_Written task_:
Could you turn the records, from their first line through the line containing "coord(283,445)", into a numbered list that leaves out blank lines?

..............................

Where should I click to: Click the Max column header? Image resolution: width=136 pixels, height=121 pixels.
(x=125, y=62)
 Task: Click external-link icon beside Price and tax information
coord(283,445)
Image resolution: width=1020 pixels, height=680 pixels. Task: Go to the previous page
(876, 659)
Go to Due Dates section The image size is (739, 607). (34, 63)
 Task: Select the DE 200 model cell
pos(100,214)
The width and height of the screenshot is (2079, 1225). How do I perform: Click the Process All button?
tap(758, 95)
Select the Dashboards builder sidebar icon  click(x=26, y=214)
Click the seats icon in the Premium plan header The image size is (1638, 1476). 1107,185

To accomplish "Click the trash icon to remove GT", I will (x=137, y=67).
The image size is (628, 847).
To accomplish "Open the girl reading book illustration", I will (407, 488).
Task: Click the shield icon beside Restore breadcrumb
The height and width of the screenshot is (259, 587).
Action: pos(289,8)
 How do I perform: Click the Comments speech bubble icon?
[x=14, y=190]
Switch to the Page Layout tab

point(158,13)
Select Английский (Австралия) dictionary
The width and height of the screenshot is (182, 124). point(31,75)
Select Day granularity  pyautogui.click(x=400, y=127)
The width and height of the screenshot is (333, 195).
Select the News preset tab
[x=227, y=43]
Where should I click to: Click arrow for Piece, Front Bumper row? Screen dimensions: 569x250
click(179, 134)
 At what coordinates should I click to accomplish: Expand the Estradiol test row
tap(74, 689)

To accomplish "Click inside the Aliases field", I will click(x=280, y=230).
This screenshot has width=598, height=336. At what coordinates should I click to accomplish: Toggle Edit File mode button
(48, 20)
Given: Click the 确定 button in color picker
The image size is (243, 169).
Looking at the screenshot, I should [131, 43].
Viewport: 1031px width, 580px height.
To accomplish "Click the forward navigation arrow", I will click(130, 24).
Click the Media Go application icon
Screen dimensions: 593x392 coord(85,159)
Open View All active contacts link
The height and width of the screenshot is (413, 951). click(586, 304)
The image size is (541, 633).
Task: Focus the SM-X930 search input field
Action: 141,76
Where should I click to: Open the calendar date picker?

..............................

_Exercise answer_:
1. Where should I click to: Click the Max column header? Image resolution: width=136 pixels, height=121 pixels.
2. (x=125, y=62)
3.  Task: Click external-link icon beside Price and tax information
4. coord(283,445)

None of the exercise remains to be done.